## Stored data entries
◇ ◇ ◇

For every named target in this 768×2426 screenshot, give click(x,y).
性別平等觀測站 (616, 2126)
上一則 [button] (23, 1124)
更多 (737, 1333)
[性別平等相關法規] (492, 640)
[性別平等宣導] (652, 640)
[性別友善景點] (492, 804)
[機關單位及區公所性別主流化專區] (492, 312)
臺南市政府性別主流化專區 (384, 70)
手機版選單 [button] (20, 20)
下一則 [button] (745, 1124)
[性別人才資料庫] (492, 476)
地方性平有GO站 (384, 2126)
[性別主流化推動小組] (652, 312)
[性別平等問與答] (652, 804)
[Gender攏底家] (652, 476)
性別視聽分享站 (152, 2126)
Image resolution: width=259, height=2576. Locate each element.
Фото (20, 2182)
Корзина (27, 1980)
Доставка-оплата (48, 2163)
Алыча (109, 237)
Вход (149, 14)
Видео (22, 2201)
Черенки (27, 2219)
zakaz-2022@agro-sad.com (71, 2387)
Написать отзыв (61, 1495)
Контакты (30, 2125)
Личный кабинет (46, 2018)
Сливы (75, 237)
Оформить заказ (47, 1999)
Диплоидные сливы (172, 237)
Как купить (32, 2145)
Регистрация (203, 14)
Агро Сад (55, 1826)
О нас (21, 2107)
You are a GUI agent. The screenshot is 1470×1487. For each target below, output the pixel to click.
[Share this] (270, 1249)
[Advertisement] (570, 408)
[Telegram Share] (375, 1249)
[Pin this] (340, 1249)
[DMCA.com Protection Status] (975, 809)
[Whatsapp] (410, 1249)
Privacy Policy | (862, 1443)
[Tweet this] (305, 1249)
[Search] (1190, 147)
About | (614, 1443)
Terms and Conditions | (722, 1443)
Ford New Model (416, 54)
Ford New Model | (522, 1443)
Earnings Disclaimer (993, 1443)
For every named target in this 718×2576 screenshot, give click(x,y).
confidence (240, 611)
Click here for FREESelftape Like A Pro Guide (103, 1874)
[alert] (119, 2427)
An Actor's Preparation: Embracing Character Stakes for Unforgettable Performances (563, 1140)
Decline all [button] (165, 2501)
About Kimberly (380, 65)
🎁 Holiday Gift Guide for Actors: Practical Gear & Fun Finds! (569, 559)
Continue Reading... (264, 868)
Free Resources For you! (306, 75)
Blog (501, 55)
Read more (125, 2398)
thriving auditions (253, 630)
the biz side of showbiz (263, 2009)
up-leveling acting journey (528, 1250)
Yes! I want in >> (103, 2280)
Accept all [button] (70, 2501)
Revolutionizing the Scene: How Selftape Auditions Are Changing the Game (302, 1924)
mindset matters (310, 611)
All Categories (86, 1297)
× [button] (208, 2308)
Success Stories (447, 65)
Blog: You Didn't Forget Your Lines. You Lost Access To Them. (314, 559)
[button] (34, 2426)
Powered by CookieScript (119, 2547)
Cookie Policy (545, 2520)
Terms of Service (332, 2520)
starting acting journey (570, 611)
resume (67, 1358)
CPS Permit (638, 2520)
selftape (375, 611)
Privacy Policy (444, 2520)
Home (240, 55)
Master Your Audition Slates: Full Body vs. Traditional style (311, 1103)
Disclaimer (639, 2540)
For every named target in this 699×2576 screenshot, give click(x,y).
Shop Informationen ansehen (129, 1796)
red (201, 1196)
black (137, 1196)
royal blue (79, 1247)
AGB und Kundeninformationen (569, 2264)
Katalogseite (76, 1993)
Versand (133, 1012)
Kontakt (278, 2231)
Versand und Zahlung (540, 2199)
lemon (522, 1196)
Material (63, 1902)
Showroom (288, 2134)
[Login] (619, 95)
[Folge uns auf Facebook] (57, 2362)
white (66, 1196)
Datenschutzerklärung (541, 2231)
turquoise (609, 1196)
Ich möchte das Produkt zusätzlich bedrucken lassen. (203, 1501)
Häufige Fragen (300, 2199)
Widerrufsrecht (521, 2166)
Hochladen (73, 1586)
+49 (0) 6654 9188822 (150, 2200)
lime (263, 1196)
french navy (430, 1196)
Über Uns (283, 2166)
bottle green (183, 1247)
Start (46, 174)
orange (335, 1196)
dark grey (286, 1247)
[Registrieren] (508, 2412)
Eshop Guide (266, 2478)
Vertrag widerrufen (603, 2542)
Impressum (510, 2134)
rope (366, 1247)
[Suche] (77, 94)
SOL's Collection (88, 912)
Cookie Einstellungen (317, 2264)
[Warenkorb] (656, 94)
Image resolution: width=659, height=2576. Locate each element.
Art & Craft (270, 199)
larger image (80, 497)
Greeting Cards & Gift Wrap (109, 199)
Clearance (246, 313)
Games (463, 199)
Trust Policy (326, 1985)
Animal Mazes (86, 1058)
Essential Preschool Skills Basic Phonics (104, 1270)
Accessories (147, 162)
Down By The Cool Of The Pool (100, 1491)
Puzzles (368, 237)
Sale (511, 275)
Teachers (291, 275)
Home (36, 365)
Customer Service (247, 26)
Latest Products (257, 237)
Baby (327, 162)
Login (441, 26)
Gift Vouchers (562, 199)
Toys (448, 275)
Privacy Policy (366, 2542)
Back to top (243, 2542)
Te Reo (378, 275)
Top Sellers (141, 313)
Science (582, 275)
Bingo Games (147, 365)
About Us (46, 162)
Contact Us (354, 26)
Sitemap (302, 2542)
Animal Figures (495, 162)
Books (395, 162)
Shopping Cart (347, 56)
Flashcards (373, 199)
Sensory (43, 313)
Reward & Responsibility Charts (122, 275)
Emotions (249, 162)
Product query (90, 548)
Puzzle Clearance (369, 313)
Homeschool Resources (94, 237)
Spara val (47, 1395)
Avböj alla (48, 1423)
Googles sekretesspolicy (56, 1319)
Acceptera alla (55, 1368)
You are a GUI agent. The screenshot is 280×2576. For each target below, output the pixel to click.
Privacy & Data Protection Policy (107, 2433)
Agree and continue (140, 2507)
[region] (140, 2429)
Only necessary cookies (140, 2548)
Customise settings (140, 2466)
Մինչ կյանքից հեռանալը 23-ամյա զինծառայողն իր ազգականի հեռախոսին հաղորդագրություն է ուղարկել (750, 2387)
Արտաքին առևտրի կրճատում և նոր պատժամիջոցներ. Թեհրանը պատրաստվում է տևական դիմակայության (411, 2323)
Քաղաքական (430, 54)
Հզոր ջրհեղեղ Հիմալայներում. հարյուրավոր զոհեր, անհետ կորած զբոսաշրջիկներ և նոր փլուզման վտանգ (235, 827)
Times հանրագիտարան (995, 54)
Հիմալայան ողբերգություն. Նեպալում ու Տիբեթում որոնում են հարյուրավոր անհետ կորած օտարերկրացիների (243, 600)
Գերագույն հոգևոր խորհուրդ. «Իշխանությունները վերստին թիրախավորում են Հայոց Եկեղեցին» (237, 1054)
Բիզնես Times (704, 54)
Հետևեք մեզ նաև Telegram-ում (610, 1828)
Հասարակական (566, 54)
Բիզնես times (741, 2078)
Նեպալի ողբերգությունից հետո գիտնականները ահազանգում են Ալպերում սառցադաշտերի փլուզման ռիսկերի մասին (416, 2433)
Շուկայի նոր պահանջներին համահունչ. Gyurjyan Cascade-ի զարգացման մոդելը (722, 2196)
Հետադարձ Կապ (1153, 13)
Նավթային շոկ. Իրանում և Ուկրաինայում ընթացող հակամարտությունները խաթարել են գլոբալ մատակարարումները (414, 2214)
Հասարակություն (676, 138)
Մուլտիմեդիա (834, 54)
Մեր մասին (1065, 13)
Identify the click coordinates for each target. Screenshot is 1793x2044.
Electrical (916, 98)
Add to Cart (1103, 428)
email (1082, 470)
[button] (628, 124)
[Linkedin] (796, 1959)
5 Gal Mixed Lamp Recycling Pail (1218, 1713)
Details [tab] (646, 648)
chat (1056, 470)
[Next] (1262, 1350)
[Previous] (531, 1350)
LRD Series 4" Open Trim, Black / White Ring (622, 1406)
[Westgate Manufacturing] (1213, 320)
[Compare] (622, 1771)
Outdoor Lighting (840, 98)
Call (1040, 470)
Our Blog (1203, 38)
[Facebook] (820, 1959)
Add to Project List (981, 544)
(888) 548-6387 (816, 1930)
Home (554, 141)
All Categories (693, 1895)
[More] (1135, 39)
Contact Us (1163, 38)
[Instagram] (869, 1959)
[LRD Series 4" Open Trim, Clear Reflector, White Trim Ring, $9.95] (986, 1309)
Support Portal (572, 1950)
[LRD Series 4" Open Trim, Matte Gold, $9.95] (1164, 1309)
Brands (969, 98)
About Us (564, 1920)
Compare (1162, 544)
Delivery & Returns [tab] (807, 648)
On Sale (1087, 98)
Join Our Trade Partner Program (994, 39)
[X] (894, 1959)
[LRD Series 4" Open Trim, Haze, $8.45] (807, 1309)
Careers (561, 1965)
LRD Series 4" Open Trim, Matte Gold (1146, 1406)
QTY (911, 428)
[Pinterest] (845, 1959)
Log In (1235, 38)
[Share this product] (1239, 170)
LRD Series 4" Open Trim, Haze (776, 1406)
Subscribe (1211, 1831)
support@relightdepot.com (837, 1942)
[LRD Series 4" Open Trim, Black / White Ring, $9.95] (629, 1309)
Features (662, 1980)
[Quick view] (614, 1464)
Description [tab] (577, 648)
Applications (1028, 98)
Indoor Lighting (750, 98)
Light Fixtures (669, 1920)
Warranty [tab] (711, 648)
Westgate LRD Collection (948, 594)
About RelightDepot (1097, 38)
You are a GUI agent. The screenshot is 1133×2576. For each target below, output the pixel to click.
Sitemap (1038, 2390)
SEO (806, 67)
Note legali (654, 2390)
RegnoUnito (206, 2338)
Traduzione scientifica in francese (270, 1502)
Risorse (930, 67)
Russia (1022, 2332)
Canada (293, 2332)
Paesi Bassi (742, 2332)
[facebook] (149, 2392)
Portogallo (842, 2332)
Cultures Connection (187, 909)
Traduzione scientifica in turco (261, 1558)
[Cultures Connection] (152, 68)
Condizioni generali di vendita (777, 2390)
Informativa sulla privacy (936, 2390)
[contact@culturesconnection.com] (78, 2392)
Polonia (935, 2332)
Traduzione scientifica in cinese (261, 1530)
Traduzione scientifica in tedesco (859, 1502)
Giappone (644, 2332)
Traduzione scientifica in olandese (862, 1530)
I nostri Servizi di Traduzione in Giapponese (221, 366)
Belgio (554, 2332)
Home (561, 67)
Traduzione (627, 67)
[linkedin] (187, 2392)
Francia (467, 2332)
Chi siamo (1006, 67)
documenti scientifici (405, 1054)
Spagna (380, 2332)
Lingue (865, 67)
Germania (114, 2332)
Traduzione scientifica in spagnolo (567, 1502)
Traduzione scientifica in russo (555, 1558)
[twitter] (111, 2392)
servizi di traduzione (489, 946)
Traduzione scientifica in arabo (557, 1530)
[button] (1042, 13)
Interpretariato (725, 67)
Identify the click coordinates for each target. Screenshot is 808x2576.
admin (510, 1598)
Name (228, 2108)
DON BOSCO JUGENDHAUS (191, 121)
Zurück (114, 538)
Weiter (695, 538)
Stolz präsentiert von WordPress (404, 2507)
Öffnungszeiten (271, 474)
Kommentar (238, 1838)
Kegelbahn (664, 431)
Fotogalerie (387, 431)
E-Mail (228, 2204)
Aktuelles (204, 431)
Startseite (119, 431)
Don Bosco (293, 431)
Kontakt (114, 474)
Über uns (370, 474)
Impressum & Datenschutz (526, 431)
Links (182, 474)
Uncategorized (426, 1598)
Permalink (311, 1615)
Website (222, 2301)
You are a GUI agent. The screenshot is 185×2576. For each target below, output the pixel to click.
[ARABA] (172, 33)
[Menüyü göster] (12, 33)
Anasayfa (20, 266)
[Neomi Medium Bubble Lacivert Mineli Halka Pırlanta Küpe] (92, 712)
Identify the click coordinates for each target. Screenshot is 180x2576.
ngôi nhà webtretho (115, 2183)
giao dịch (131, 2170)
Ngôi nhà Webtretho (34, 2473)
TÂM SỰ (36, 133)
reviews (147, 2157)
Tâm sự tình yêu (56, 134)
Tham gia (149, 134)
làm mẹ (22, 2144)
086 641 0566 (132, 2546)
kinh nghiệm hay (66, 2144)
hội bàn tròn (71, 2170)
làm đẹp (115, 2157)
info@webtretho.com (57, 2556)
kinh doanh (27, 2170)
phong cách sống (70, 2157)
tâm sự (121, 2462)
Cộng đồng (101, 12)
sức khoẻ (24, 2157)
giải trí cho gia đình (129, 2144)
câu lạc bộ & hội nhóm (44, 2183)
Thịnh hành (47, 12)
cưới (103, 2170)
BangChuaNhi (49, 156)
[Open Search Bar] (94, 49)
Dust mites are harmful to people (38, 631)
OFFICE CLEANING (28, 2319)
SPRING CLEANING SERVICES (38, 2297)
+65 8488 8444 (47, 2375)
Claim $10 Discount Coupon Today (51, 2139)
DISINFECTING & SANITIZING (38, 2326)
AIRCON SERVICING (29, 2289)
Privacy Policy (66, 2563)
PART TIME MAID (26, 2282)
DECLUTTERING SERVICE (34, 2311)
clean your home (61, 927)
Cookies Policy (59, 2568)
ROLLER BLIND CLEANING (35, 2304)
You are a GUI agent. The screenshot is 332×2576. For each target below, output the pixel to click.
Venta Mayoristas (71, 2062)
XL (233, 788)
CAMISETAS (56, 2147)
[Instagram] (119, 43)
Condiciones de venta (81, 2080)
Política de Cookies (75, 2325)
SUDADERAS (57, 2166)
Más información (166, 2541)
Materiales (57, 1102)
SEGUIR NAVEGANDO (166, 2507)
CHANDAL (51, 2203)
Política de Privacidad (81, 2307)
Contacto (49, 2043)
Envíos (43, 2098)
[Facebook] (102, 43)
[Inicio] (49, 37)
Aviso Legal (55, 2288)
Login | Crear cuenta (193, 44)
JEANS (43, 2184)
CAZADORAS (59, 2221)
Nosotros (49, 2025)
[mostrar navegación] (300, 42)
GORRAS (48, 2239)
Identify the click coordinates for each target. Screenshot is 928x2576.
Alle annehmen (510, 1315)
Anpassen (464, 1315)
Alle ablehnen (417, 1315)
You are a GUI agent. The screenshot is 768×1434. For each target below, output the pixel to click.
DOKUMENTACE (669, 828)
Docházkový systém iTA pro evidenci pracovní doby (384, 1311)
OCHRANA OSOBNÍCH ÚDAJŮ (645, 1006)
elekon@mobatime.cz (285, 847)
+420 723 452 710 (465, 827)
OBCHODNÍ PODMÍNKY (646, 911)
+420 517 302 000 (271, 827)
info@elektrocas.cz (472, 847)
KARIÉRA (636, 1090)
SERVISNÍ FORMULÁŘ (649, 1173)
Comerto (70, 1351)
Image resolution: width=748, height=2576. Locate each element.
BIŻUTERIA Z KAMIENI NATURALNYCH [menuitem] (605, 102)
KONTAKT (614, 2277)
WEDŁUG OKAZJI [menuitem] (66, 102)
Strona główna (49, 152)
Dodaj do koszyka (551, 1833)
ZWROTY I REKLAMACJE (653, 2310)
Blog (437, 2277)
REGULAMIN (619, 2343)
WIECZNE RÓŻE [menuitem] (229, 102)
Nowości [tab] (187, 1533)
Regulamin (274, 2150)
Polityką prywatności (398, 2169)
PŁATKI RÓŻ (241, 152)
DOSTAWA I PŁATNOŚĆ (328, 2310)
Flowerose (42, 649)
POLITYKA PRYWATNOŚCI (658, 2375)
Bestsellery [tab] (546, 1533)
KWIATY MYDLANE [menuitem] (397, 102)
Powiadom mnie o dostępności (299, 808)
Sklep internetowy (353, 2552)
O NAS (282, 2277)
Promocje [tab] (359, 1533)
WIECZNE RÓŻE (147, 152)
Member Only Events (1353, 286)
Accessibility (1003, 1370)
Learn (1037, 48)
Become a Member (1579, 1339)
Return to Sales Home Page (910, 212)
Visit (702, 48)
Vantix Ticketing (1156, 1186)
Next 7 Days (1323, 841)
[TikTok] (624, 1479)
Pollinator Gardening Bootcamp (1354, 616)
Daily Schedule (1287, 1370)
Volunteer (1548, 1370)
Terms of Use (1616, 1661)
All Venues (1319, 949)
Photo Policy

◇ ◇ ◇

## Exercise brief
Go through the lines above and count those that include "every"; give the total and nothing more.

## Answer section
3